++++ Stored data ++++

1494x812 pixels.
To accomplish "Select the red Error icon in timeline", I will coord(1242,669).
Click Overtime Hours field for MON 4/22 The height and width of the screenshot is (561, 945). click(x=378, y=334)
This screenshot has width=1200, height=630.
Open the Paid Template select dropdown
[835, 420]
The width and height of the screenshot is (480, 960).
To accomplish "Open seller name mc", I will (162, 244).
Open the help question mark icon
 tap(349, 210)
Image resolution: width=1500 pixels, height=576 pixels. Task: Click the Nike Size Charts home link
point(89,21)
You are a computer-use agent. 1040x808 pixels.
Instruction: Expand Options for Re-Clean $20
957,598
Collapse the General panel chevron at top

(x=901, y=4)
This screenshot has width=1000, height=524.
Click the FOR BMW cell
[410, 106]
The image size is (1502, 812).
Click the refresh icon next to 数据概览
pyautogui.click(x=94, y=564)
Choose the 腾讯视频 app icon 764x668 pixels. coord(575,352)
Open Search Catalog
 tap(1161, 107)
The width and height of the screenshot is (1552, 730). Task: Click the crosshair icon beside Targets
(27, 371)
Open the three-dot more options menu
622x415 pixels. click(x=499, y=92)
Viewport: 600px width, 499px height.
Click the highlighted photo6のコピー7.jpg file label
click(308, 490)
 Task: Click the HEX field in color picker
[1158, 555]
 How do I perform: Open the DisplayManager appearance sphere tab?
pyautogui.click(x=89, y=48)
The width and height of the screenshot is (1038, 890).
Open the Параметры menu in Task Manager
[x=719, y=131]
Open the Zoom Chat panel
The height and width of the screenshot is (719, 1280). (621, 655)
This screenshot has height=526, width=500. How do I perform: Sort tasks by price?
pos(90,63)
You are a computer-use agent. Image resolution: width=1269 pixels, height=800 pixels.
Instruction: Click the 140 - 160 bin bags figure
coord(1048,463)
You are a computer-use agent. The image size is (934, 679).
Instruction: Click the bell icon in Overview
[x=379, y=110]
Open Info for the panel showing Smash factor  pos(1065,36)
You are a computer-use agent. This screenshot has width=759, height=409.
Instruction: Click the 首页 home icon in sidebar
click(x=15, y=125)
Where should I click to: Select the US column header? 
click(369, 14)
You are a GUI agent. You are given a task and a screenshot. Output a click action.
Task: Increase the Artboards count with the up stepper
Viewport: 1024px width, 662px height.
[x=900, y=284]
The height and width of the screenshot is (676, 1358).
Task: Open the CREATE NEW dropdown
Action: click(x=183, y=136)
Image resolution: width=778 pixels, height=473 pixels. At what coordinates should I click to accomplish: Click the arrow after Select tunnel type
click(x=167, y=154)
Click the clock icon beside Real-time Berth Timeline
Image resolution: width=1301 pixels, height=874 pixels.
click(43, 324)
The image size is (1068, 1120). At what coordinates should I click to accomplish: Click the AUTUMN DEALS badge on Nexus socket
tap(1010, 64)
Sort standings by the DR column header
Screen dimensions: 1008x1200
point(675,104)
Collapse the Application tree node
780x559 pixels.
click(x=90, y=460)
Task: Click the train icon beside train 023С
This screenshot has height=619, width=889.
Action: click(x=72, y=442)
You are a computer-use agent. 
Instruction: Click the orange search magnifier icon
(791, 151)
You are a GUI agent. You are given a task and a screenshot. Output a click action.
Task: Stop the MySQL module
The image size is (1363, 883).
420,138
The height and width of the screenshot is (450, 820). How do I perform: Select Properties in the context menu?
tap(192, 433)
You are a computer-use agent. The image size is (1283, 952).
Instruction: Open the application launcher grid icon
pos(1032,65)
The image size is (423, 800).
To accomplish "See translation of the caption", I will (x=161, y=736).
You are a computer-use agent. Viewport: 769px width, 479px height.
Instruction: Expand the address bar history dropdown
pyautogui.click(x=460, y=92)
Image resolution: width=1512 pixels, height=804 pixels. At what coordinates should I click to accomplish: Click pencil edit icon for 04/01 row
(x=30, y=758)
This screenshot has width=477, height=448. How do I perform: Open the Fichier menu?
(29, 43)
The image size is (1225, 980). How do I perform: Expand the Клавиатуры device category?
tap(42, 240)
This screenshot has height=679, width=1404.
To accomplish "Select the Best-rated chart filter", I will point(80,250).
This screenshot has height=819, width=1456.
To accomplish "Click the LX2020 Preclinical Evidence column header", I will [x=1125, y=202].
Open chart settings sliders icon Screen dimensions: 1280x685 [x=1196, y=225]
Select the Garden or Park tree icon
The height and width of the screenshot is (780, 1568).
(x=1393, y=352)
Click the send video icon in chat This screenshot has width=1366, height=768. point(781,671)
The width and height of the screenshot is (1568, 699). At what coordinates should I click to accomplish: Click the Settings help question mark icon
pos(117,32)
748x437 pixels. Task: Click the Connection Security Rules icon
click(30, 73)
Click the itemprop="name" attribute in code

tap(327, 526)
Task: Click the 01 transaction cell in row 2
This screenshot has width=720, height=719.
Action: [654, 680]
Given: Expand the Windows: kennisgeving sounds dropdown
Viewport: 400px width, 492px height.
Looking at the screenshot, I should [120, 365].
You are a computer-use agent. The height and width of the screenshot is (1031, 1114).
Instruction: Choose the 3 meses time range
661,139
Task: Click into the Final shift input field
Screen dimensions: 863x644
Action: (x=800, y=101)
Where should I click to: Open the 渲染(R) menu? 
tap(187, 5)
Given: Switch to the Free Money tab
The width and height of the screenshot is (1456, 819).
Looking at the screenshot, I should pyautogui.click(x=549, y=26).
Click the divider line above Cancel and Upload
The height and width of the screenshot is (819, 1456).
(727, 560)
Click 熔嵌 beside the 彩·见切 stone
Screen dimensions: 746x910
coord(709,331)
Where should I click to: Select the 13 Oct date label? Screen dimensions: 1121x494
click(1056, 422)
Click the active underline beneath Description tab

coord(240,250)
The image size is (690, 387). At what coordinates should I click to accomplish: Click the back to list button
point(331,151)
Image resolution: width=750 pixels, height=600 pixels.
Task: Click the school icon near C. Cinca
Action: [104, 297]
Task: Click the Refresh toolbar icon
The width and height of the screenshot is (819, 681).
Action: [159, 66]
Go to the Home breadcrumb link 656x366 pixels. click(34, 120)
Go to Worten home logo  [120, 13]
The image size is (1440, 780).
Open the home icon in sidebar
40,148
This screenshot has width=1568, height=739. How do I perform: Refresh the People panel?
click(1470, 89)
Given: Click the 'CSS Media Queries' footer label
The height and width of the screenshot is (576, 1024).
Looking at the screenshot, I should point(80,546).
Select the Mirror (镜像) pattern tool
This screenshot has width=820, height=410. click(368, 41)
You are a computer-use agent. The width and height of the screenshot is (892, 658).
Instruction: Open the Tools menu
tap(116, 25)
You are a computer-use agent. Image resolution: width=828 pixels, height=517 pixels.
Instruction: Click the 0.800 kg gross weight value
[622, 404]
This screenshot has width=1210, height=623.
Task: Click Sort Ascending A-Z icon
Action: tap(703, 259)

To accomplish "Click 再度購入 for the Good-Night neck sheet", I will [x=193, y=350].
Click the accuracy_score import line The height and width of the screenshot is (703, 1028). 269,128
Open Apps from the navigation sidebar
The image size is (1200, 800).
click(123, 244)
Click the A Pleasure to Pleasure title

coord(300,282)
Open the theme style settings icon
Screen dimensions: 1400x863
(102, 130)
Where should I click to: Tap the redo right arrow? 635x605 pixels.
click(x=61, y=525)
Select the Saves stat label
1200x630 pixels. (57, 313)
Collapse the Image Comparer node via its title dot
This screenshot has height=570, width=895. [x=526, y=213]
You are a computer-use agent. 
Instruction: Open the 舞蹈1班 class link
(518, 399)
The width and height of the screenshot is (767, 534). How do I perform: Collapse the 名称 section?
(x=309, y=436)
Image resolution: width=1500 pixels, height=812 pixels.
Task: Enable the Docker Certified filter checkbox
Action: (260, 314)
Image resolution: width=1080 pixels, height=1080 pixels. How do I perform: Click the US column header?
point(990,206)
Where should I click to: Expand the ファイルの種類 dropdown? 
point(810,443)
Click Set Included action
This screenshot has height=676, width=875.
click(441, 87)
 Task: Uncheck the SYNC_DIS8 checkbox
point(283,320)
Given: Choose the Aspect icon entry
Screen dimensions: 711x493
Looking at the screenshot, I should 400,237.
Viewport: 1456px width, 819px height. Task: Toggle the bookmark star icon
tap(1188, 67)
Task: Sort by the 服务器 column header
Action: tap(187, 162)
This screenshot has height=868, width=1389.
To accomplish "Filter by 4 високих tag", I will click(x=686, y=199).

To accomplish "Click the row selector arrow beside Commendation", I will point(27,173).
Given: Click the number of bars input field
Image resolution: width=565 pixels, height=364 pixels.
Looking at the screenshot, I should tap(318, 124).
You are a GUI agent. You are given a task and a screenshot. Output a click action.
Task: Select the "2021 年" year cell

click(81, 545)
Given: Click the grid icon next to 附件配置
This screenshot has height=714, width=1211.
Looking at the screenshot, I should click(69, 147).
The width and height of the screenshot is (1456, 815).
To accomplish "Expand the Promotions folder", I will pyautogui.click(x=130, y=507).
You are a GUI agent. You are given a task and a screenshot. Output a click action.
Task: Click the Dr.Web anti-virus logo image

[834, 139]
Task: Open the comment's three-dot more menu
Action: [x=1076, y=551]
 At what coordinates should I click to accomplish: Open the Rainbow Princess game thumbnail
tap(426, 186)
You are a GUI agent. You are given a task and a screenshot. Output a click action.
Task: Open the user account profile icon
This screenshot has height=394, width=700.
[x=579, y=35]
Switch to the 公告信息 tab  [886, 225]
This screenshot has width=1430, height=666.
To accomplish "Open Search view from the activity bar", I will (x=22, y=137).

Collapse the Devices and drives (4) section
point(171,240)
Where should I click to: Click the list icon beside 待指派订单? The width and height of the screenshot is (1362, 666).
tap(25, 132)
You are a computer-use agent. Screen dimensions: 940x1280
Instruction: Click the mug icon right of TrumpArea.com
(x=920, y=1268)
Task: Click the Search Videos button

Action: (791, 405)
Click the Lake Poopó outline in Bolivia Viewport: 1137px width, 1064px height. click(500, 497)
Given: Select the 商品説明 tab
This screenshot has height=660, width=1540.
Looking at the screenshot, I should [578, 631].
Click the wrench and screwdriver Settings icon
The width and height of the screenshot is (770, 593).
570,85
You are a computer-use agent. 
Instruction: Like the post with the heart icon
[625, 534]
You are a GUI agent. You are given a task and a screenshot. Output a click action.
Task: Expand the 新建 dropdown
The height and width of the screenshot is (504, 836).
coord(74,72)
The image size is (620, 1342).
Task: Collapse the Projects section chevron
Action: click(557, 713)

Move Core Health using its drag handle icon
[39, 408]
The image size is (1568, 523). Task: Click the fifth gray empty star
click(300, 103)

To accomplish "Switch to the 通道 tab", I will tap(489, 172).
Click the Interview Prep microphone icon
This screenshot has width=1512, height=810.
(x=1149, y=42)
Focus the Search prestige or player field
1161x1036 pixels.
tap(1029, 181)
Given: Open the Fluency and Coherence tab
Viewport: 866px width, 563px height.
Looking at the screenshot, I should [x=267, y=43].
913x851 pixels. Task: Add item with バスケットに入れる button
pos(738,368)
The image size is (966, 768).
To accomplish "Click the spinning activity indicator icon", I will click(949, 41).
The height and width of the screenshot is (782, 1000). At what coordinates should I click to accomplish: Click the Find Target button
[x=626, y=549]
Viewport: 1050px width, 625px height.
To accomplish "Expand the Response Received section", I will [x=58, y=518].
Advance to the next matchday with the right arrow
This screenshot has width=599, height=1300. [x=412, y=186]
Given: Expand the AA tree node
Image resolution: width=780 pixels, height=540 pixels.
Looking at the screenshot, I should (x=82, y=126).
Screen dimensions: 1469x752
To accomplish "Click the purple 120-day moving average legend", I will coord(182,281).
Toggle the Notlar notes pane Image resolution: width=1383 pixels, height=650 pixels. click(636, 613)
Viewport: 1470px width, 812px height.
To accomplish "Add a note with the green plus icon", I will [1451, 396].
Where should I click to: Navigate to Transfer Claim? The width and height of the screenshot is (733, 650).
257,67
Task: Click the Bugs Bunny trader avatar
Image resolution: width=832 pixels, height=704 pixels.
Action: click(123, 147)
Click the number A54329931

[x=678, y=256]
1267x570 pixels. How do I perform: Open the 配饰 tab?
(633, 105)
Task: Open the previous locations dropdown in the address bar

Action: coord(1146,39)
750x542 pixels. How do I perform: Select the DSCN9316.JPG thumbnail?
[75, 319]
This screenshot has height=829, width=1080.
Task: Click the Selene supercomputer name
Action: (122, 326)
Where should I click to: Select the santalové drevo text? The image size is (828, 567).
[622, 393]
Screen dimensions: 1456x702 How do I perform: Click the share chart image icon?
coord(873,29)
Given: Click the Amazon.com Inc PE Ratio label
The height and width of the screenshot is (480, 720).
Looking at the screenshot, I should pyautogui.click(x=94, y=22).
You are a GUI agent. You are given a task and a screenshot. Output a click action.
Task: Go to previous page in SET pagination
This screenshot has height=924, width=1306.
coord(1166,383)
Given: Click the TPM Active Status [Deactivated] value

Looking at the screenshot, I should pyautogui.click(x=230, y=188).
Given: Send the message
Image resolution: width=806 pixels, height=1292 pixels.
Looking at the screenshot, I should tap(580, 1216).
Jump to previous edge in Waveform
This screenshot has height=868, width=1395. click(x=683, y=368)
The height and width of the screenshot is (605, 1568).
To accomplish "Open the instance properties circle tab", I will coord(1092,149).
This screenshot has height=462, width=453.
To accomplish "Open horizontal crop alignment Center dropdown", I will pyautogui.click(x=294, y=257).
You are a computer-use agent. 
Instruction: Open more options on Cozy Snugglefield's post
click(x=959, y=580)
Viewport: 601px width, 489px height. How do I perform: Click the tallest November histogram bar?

++++

Work order: After reading through the material, report every line that holds "input".

Result of this exercise:
Task: Click into the Final shift input field
Given: Click the number of bars input field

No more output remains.